#EMCWorld 2013 – Calculating Downtime Costs. How Much Should you Spend on Disaster Recovery

Rackspace DR Title Slide OPT

Paul Croteau from Rackspace hosted a very entertaining talk on disaster recovery and the cost of downtime.

Business continuity and disaster recovery are topics that are very close to my heart as I’ve spent a good portion of my time as a consultant in the Middle East and Africa developing, deploying and testing disaster recovery solutions for our customers in the region. I’ve also got to see our solutions get successfully used for real as my region is growing fast, whether from an infrastructure point of view or a political one. This means that whether it’s construction diggers ripping through network cables or riots stopping employees getting to work, disasters do occur.
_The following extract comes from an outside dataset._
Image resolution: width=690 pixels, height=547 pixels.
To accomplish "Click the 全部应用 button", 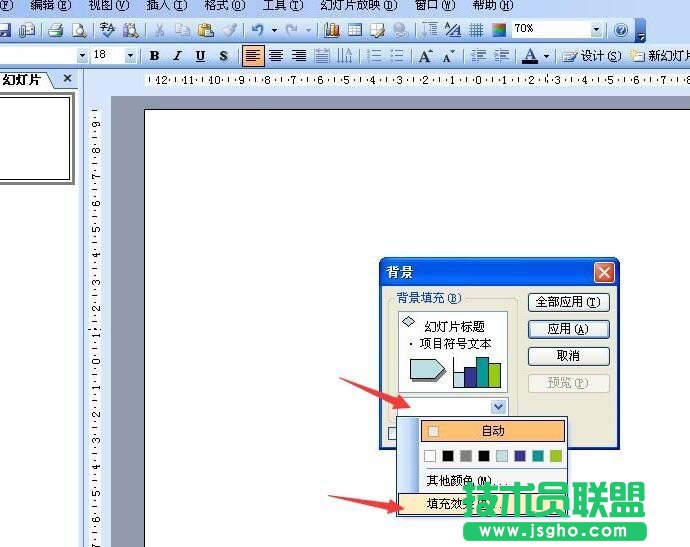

Two figures were thrown out from the get go:

  1. 59% of Fortune500 companies suffer at least 1.6 hours of downtime per week – Dunn & Bradstreet
  2. IT Downtime costs companies $26.5 Billion per year – Information Week

The numbers above are US-centric, however, even though the overall GDP of Middle East, North Africa (MENA) and Sub-Saharan Africa (SSA) are much smaller than that of the USA (according to the World Bank), the average downtimes experienced by the organisations in MENA and SSA are much much higher (due to brittle infrastructure and overall lower investment in business continuity).
These assumptions lead to the conclusion that there is a significant impact to the value of organisations in the Middle East and Africa due to unplanned downtime and disasters.
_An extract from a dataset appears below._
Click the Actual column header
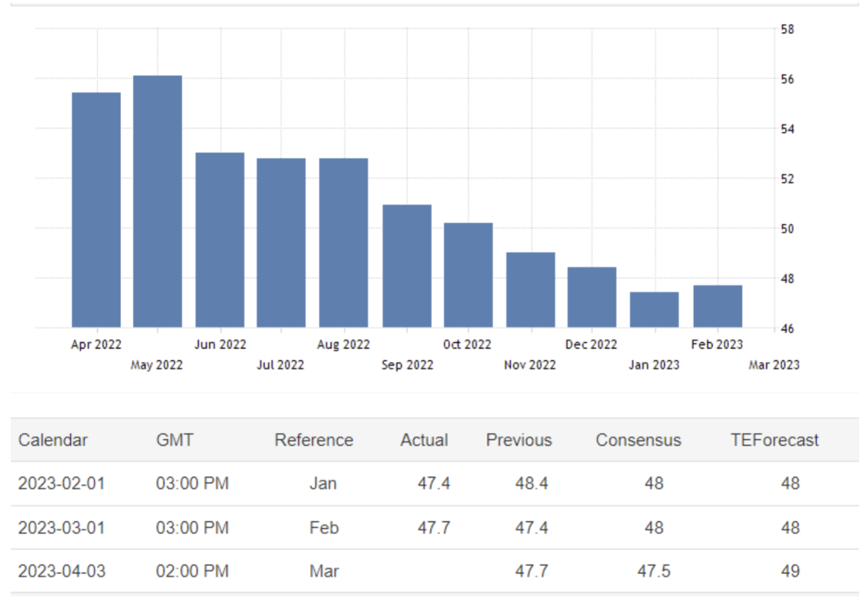pyautogui.click(x=424, y=440)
During the presentation, the information that particularly appealed to me was ways of calculating the cost of downtime. Traditionally, I’ve seen downtime calculated as (revenue / total operational hours) * (number of hours of downtime) as shown in the slide below:

Cost of Downtime - Revenue Basis

This number can be quite misleading as it does not take into account a whole host of other impacts of downtime. For example, lost sales (or the opportunity cost):

Cost of Downtime - Sales Lost

There’s also productivity lost:

Cost of Downtime - Productivity Lost

As you can see, the value of the downtime increases, and the way the numbers are calculated, you can add them all up to understand the total cost of downtime per hour.
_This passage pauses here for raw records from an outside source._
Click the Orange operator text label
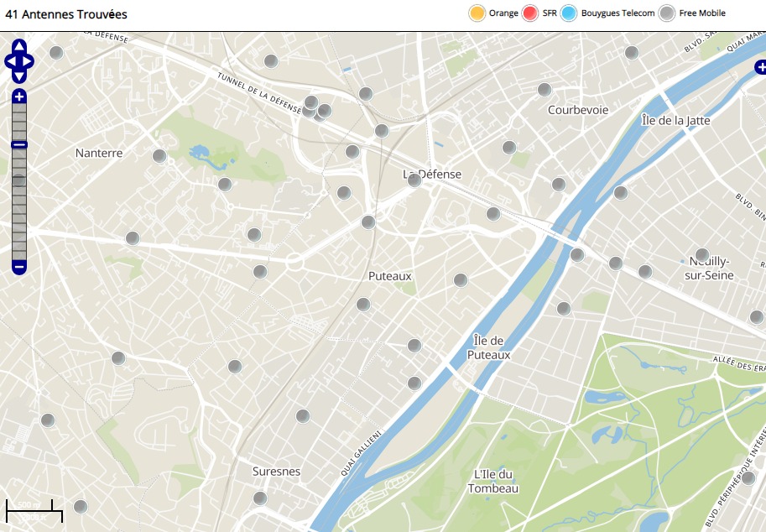The image size is (766, 532). [x=503, y=13]
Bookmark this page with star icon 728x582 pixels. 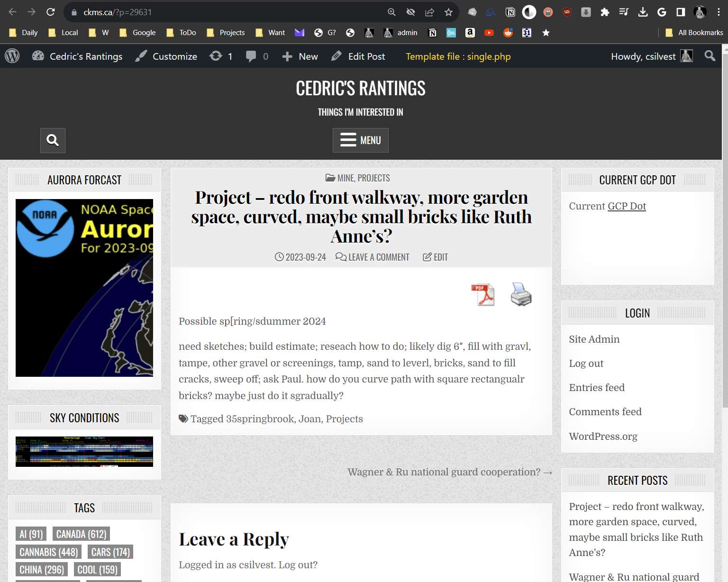pos(448,12)
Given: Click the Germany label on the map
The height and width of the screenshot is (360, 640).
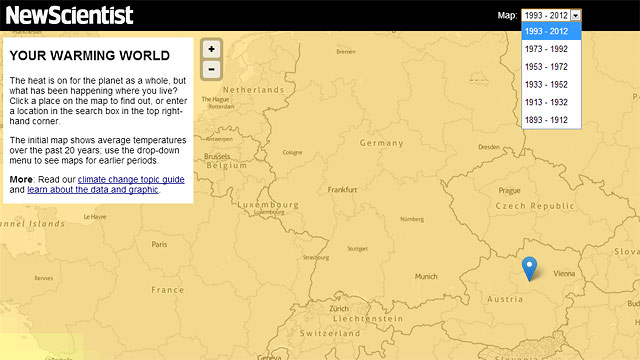Looking at the screenshot, I should [382, 143].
Now here’s where the most important takeaway of the talk was described. We need to take away the emotion from any business continuity discussion and carrying out an exercise to precisely define what the real cost of down would be is the best step in critically analysing disaster recovery requirements.

I have had customer conversations which started out with a whole bunch of emotional thinking and they typically played out in one of two ways:

  1. I don’t have an accurate value for my business processes and IT services, it sounds like a difficult thing to do and I just need DR protection, so I want to protect everything with a 2 hour recovery time objective (in a couple of cases, protect everything with a 0 hour continuous availability solution).
    There is then a difficult realisation when the cost of the solution is calculated.
  2. I have two or three critical systems that I will use up all of my budget to protect
    This usually results in significant outage when a disaster occurs as the two or three critical systems will have survival-critical dependencies that are not met

What I always recommend to customers is that before undertaking any disaster recovery project, take some time and/or budget to get a detailed understanding of what is in your datacentre and how much value individual applications and services have to the organisation.

Prioritising Content for DREven in the case of governmental or not-for-profit organisations, the impact of outages on their services can be quantified and a similar calculation to the one Rackspace showed in their talk can be carried out.